Par de tels procédés, la musique de Mahler, et à travers elle tout un pan de l’Histoire de la musique, semble se trouver annotée, griffonnée, augmentée de notes de bas de page ou de commentaires marginaux qui en décuplent la vertu « hospitalière » (on sait comme Mahler introduisait déjà dans ses symphonies de multiples objets trouvés, marches militaires ou chansons folkloriques…). Berio nous fait entendre son écoute exégétique de Mahler, ce qui fait de ce mouvement une écoute au second degré (nous écoutons Berio écouter Mahler). À moins qu’il ne s’agisse d’une analyse paradoxale : paradoxale en ce sens que, plutôt que de délier les éléments (analuô), elle préfère les augmenter et les faire exploser.
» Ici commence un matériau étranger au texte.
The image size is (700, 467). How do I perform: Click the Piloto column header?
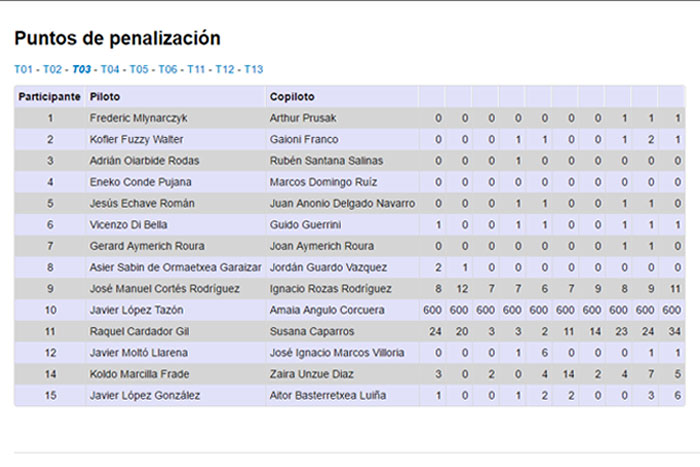pos(104,97)
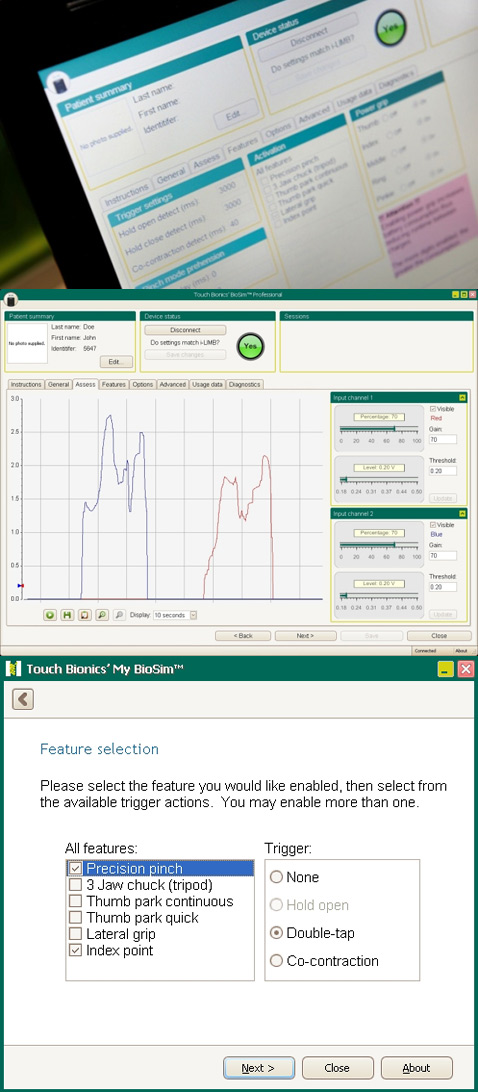Click the channel 1 Percentage gain slider
Screen dimensions: 478x1092
tap(378, 428)

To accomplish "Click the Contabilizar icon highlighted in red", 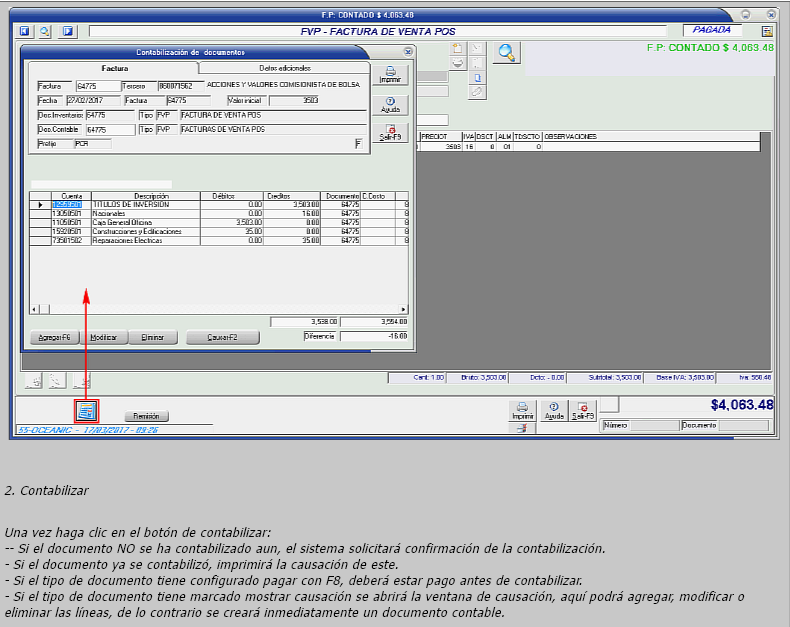I will click(86, 410).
4e et 5e mouvements : le commentaire auto-réflexif
Lors de sa création, la Sinfonia ne comprenait que quatre numéros et s’achevait sur un bref et énigmatique quatrième mouvement. Par son procédé d’expansion d’un énoncé de départ (les mots « rose de sang », empruntés au mouvement de la Symphonie de Mahler suivant le scherzo, accompagnés de leur intervalle de seconde majeure) celui-ci rappelle fortement le O’King (similarité renforcée par la structure en cinq mouvements) avec lequel il partage une temporalité plutôt posée.
Sas de sortie de l’univers mahlérien, ce mouvement marque un geste de repli de l’œuvre sur elle-même, en n’apportant que très peu de matériel nouveau, et en exploitant celui des mouvements précédents. La tâche de l’ultime mouvement, ajouté par Berio pour la version de 1969, sera de pousser plus loin ce principe cumulatif en une complexe synthèse de toute l’œuvre. En s’ouvrant sur le piano solo, ce quatrième numéro semble se souvenir de l’ébauche de concerto pour piano qui concluait le premier mouvement, tandis que la voix soprano reprend, de façon intelligible cette fois, le texte du numéro précédent, « Rose de sang Rose de sang appel bruyant appel bruyant doux appel appel doux » :

 

Suit un développement au cours duquel, à partir du texte de Le Cru et le cuit, on reconnaît l’accord du premier mouvement (les premières secondes de l’extrait suivant), certaines citations – au second degré, donc – du « Im ruhig… », parmi lesquelles, très furtivement, un tutti orchestral (à 0:29), le violon de la Kammermusik de Hindemith (à 0:35), une clarinette mahlérienne (à 0:53), la flûte ravélienne (1:04) violon solo et cor issus de La Mer de Debussy (vers 1:40).

 

Ce qui pourrait apparaître comme un assez classique retour au mouvement initial est en réalité un geste réflexif bien plus fort : une relecture de l’œuvre entière, doublée d’une fonctionnalisation de tous ses éléments épars. Avec un changement d’angle ou de focalisation : à la structure substrat / inserts du « Im ruhig… » s’est désormais substituée une combinatoire sérielle beaucoup plus intriquée.
Ainsi cette œuvre marquée par le commentaire interne de Mahler à la lumière de plusieurs siècles d’Histoire de la musique, s’achève-t-elle en faisant son propre commentaire, en devenant elle-même une histoire que l’on raconte, enrichit ou transforme.